DEADLINE: This is the final season of After Life, why did you decide that?

GERVAIS: Every time someone asks that I get a little adrenaline rush wishing it wasn’t it and I could do a fourth. I know for a fact I could. But the reason I said it is definitely the end is so I’d be bullied and made fun of for going back on it. It’s a no-brainer I should do a fourth [season], I should do it in terms of economics and the audience would love it, everything points towards it except would series four be as good as the first three and actually better because it’s no good for it to be just as good. I don’t want it to outstay its welcome.

. - Credit: Netflix
. - Credit: Netflix

Netflix

DEADLINE: You’ve signed a new overall deal with Netflix and it’s clear they’ll make another show with you. Does that play into it?

GERVAIS: Yeah, I’ve got it down to three possible ideas and one is edging its way. You better make the right decision. Not only do you want it to be good, you want it to be fun. I don’t want to do a series that’s brilliant and wins all the awards, but that I didn’t enjoy doing. I want every minute of the day to be fun, the writing in the acting, the directing, the editing and then talking about it afterwards. I can buy anything but time, so that’s the most important thing. And every, every day is a bigger percentage of the rest of my life. I don’t know, today could have been 1% or 50%.

DEADLINE: I hope it’s closer to 1% but I take your point. What are those three ideas? Are they worlds we’d expect from you? You’re not going to start making sci-fi dramas all of a sudden?

GERVAIS: No, but they’re all slightly pushing me in a slightly different direction. Three different directions probably. There’d be something in all of them that would you’d see the DNA in something else I’d done. More loopholes, I say. [Some people might say] “It’s too dramatic, who does he think he is or is it too broad? But you said you hated broad comedy and we’ve moved away from that. You always want a surprise as well. I have no desire to make TV for the sake of it. There’s enough of that. I want to polarize people. I want to open I want to open the paper the day after this goes out and I want 50% of people to say the best thing I’ve seen and I want 50% of people to call for it to be canceled.

DEADLINE: Around 100 million people have watched After Life, which is wild considering Derek was considered a hit on Channel 4 with around 2M viewers in the UK.

GERVAIS: Derek was actually a co-production with Netflix. I got Ted Sarandos’ email and said I wanted to do my next show on Netflix, I think it’s the future and he said they’d take it. I had already promised it to Channel 4 so I asked if there was anything they could do and they took the rest of the world. That was in 2013.

DEADLINE: Does working on a show for Netflix change the way you approach an idea?

GERVAIS: There are certain things. You don’t have to keep reminding people what happened last week — binge-watching in general has changed that. People have always liked an arc and I’ve always liked a slight serialization, I’ve never wanted to be one week he falls down the well and next week, he never talks about it again.
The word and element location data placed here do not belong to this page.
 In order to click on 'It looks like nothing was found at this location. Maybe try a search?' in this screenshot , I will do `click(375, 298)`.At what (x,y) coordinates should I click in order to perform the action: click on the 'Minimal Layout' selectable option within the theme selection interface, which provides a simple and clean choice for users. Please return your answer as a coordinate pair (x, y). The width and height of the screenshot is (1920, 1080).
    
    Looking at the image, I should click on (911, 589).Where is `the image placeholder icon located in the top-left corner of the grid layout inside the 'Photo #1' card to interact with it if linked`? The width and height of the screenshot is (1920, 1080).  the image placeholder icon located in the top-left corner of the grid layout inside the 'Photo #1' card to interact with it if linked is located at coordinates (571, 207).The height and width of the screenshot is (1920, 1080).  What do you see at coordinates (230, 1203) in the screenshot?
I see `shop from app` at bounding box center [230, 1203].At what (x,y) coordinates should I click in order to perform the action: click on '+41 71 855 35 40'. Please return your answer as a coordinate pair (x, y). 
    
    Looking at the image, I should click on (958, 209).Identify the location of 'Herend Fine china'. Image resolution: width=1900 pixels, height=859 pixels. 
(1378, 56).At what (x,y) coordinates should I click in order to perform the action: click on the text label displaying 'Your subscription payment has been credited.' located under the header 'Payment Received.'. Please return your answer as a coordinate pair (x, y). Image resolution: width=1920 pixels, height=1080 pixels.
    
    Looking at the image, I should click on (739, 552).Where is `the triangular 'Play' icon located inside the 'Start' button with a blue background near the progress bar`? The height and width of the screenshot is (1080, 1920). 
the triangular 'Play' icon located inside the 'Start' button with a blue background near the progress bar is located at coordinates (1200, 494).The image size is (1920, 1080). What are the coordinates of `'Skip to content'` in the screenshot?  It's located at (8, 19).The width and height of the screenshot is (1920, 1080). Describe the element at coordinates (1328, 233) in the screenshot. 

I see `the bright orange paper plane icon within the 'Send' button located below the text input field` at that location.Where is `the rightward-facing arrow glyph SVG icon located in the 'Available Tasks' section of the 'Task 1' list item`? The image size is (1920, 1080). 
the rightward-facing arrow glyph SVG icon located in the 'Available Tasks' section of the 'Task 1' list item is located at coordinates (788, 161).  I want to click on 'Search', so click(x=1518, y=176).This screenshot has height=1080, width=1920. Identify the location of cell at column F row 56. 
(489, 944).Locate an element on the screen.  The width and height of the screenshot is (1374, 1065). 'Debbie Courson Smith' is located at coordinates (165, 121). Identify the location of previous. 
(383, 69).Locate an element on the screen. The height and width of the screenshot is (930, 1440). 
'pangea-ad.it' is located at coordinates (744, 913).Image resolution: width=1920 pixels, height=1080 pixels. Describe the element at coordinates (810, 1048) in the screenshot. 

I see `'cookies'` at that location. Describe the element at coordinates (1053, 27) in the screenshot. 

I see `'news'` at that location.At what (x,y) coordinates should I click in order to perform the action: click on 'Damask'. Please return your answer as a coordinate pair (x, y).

I’ve always wanted to have its own memory. This is more serialized than The Office and I embrace that. After Life has performed really well with people watching it again, which is exactly where you want to be. There’s nothing more flattering than people saying they’ve watched it three times. I love that.

You put in things that that might go past but then people notice that Tony’s still got Lisa’s toothbrush. You don’t see that at first and you can put more of those things in. You can have more nuanced conversations, so it’s more philosophical for people a second time.